Daily Archives: 20 Şubat 2023

KIRILDIK

Son günlerde tanıdığım, tanımadığım birçok kişi ‘nasıl bir zamanda gelmişiz dünyaya’ diye sorguluyor. Söyleyeyim; dünyanın bir ucunda olanı öbür ucundan derhal duyduğumuz bir zamanda geldik. Yani depremler her daim oluyordu, ama bu kadar hızlı duyamıyorduk, uzak diyarlarda olanları ise hiç duymuyorduk. Bu dünya jeolojik bakımdan sürekli değişim halindedir; üzerinde yaşadığımız gezegenin kabuğu parçaları yani tektonik tabakalar çarpışıyor, karalar yer ve şekil değiştiriyor. Biz de ta Orta Asyalardan gelip dünyanın en çok deprem üreten bölgelerinden birine yerleşmişiz. Bu durumda yapılacak tek bir şey var; yer kabuğuna, toprağa, suya, rüzgara, yağmura, kısaca tabiata uygun halde yaşamak.

Deprem için yapılacaklar belli; en önemlisi jeolojik olarak aktif fay hatları belli, hatta o kadar belli ki Google earth’ın haritasından bakılınca büyük hatlar, acemi gözlerle bile görülüyor. Yani ülkemizdeki fay hatlarını uzaydan bile gözlemek mümkün. Bu haritalara bakılınca bütün yolların fay vadilerinden geçirildiğini, fay hattı üzerinde birçok yerleşim yeri olduğunu da görüyorsun.

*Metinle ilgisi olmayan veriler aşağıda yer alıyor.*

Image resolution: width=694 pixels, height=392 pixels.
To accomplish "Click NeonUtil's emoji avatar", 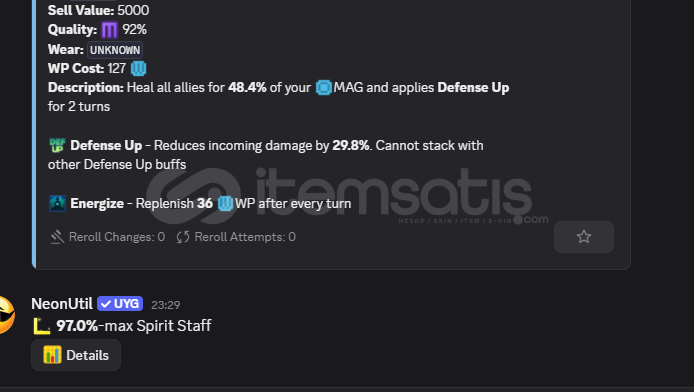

Depremle yaşamak için yapılacak en önemli şey fay hatlarını boş bırakmak, tarla, park yapmak. Dolgu alanları da aynı şekilde boş bırakmak.

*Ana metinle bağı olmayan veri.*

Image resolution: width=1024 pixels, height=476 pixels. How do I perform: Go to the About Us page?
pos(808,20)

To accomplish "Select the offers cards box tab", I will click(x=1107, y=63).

İkinci şey ise, bu kadar çok depremle sarsılan ülkede inşaatları depreme dayanıklı şekilde yapmak.

Üçüncü şey de deprem ya da başka bir doğal afet olduğu zaman bütün olasılıklara hazırlıklı bir organizasyonu her an elde bulundurmak.

Ülkenin en büyük depremleri üretme kapasitesi olan bir bölgesinde üstelik kış günü olan bir depremde ne yazık ki sınıfta kaldık. Tek tutunma noktası, tek teselli, milletin dayanışma kapasitesi oldu.

Depremin kırdığı coğrafya, insanın insan olduğu, ilk medeniyetlerini kurduğu, bence kutsal kitaplardaki insanın cennette kovulup, dünyaya indiği, dünya insanlık tarihinin bilgi bankası olan yerler.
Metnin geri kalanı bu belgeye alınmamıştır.